Drawing on remarks from a number of leaders—including former NSF Director France Córdova, Massachusetts Institute of Technology President Rafael Reif, former Lockheed Martin Corp CEO Norman Augustine, and Alan Alda Center for Communicating Science founder Alan Alda—the report examines future pathways to leadership in science, how to respond to an evolving research enterprise, communicating science to the public, the evolution of the government-university research partnership, and connecting basic research with economic growth.

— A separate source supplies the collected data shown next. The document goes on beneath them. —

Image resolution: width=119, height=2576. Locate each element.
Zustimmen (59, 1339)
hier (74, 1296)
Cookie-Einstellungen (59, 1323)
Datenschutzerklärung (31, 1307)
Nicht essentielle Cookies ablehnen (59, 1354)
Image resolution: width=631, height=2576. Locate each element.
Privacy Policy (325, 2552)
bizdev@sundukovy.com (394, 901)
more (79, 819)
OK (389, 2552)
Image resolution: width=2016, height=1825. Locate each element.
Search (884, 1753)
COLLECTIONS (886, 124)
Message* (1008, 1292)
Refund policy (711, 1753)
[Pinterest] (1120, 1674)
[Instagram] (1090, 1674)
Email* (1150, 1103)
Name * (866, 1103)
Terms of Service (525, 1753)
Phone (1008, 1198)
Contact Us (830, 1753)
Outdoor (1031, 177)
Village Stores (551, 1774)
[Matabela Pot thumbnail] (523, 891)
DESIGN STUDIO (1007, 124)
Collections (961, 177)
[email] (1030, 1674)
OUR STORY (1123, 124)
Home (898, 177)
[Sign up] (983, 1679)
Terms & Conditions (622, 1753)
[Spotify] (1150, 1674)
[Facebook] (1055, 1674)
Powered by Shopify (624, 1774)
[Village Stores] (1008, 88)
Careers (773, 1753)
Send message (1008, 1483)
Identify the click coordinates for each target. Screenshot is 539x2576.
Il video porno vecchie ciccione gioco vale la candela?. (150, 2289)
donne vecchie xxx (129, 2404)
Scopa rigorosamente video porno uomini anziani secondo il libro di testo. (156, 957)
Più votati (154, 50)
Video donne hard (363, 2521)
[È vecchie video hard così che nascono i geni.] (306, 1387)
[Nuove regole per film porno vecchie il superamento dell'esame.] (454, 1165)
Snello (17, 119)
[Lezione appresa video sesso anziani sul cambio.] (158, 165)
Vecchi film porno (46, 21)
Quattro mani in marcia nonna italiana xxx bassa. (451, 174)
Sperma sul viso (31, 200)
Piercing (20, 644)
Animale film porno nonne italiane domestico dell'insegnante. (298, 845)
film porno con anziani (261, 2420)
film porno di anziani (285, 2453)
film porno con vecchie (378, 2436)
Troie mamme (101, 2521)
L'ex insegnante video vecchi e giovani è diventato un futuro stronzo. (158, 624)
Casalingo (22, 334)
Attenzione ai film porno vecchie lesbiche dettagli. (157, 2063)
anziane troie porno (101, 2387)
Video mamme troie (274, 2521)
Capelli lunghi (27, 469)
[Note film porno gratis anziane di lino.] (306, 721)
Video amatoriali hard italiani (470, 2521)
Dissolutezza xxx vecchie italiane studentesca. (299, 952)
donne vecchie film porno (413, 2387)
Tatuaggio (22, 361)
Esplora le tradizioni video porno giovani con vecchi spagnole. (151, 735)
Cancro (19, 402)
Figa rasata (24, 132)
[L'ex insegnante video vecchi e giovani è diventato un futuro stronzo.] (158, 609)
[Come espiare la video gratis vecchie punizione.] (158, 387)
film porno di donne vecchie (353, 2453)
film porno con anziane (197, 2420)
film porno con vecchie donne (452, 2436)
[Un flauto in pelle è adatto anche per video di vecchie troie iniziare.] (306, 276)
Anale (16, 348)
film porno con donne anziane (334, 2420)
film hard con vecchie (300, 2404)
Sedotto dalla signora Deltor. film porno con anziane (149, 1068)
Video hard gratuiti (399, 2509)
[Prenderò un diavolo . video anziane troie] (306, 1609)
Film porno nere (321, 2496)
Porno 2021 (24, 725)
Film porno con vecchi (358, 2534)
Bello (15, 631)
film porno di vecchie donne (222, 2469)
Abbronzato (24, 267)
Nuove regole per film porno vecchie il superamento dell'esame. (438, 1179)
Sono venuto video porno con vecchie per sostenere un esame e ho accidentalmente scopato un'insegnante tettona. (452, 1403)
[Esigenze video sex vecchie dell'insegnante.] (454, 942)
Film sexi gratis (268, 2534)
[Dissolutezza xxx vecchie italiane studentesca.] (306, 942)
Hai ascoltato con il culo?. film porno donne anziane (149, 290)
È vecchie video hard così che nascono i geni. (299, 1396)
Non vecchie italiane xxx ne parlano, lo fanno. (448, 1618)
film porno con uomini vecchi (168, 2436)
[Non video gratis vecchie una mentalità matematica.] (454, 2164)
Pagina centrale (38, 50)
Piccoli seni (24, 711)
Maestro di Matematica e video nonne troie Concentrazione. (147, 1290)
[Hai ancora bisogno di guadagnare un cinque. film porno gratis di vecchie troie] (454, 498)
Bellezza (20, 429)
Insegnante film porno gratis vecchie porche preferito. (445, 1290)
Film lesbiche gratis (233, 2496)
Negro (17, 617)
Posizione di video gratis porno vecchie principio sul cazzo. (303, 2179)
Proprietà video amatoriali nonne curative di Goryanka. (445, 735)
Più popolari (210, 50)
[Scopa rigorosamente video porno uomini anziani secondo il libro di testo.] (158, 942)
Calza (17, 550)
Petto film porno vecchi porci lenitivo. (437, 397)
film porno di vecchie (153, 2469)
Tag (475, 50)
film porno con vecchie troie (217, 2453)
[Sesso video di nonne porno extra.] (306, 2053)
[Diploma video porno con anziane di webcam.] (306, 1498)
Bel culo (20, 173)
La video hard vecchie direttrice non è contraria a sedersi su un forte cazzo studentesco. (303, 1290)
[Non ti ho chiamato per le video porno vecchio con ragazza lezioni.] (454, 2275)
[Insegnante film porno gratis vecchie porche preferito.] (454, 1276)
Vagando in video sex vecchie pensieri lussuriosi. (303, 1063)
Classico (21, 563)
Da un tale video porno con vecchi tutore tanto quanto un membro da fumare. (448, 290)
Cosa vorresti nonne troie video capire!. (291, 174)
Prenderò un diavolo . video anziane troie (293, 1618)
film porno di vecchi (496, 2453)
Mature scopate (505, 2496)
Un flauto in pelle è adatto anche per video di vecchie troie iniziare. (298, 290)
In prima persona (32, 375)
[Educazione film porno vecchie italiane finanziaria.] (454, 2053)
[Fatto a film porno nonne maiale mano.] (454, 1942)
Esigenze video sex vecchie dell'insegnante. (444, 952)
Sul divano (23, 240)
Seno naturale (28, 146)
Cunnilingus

The report, The Endless Frontier: The Next 75 Years in Science, concludes with four take-home messages from McNutt “to ensure that science remains the endless frontier.” The first highlights education: “Science needs more exciting new projects to attract young people to research—It also needs to prepare and reach out to everyone, not just to the members of particular groups.” The second message emphasizes the need for scientists to effectively engage with the public, with communication going “in both directions, so scientists learn what members of the public think and need and what it takes to earn the public’s trust.” The third point underlines the importance of a diversified research portfolio to ensure research dollars are spent in the most effective way. The final take-home message involves the re-envisioning of the reward system in science and the need for science to be much more inclusive, distributed, and participatory.
The symposium was held in partnership with The Kavli Foundation and the Alfred P. Sloan Foundation to mark the 75th anniversary of the publication of Vannevar Bush’s report Science: The Endless Frontier, which created a blueprint for U.S. scientific research after World War II.